GIVEN INSTRUCTION: Rewrite everything from the line containing "Screen dimensions: 654x490" down to the line containing "Switch to the Данные" in the records below, replacing "Instruction" with "Goal" and changing nothing else. Return only those lines.

EXERCISE MATERIAL:
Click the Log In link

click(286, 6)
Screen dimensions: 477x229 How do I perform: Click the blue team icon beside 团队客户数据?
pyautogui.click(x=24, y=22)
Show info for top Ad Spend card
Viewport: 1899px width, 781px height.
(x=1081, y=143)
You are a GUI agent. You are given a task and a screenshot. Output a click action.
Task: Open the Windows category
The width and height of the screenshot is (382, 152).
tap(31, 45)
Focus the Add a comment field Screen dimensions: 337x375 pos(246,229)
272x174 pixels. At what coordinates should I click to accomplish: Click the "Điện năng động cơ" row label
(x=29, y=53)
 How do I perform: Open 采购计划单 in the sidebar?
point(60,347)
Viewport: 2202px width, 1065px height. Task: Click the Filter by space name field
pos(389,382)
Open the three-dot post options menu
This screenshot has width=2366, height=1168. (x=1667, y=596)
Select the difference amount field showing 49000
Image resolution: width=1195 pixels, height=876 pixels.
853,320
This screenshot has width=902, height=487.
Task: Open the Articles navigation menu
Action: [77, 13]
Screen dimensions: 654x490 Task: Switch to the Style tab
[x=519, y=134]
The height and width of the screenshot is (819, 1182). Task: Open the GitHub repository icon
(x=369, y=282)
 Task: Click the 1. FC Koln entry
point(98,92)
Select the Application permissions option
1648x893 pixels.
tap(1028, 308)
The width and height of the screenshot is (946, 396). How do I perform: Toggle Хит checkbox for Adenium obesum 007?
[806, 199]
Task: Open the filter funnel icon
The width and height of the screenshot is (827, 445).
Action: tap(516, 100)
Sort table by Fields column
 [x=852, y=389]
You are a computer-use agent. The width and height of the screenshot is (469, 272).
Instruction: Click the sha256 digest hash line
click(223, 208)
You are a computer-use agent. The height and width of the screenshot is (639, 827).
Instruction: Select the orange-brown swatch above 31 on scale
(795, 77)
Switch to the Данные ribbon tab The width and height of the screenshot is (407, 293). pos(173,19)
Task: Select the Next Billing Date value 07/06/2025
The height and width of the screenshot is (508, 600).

RESULT:
Screen dimensions: 654x490 Task: Switch to the Style tab
[x=519, y=134]
The height and width of the screenshot is (819, 1182). Task: Open the GitHub repository icon
(x=369, y=282)
 Task: Click the 1. FC Koln entry
point(98,92)
Select the Application permissions option
1648x893 pixels.
tap(1028, 308)
The width and height of the screenshot is (946, 396). How do I perform: Toggle Хит checkbox for Adenium obesum 007?
[806, 199]
Task: Open the filter funnel icon
The width and height of the screenshot is (827, 445).
Action: tap(516, 100)
Sort table by Fields column
 [x=852, y=389]
You are a computer-use agent. The width and height of the screenshot is (469, 272).
Goal: Click the sha256 digest hash line
click(223, 208)
You are a computer-use agent. The height and width of the screenshot is (639, 827).
Goal: Select the orange-brown swatch above 31 on scale
(795, 77)
Switch to the Данные ribbon tab The width and height of the screenshot is (407, 293). pos(173,19)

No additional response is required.